▸ What you need to do
Give again only the lines from the line that holds "Task: Click edit icon in row 1 Quantity cell" to the end of the data, inclusive, omitting all pictures.

━━━━━━━━━━━━━━━━

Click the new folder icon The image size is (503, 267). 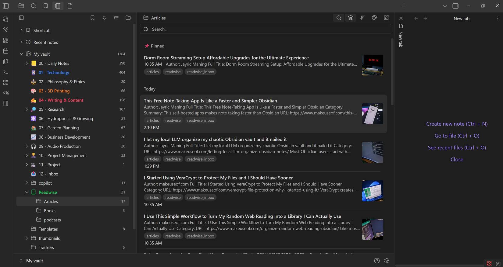point(128,18)
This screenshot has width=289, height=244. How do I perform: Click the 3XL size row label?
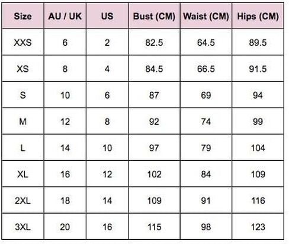point(23,227)
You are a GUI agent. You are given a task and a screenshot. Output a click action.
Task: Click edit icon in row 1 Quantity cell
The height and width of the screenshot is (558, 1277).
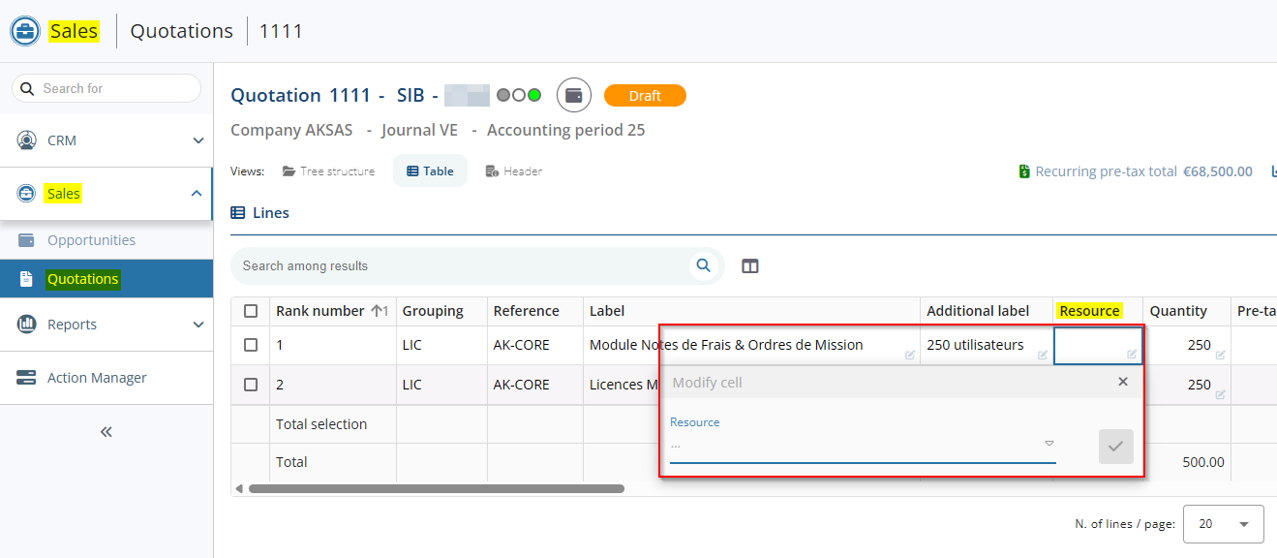pyautogui.click(x=1220, y=356)
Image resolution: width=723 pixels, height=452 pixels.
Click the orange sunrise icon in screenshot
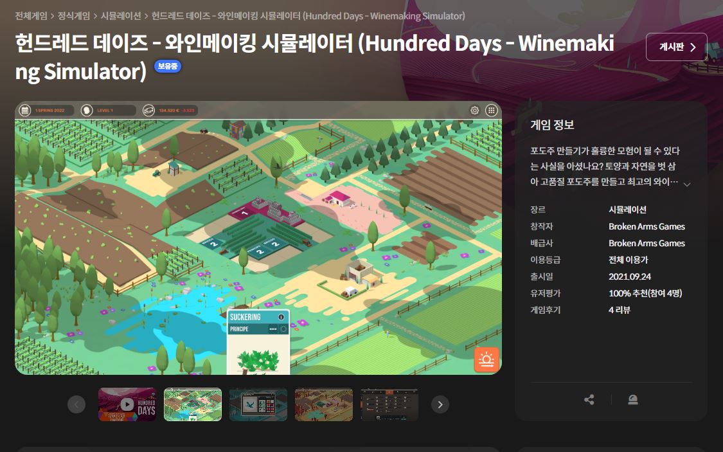click(x=487, y=359)
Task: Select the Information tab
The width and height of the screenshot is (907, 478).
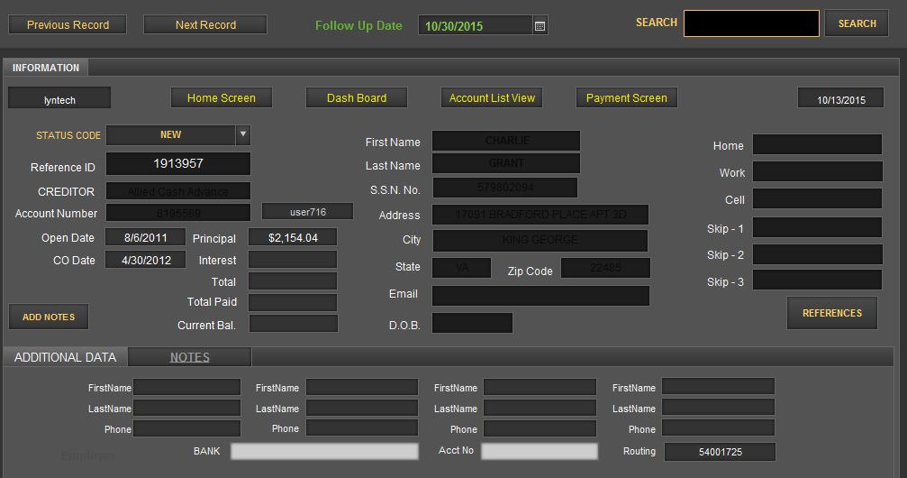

━━━━━━━━━━━━━━━━

▸ Answer to this exercise
Task: Click edit icon in row 1 Quantity cell
The height and width of the screenshot is (558, 1277).
pyautogui.click(x=1220, y=356)
Image resolution: width=723 pixels, height=452 pixels.
Click the orange sunrise icon in screenshot
click(x=487, y=359)
Task: Select the Information tab
The width and height of the screenshot is (907, 478).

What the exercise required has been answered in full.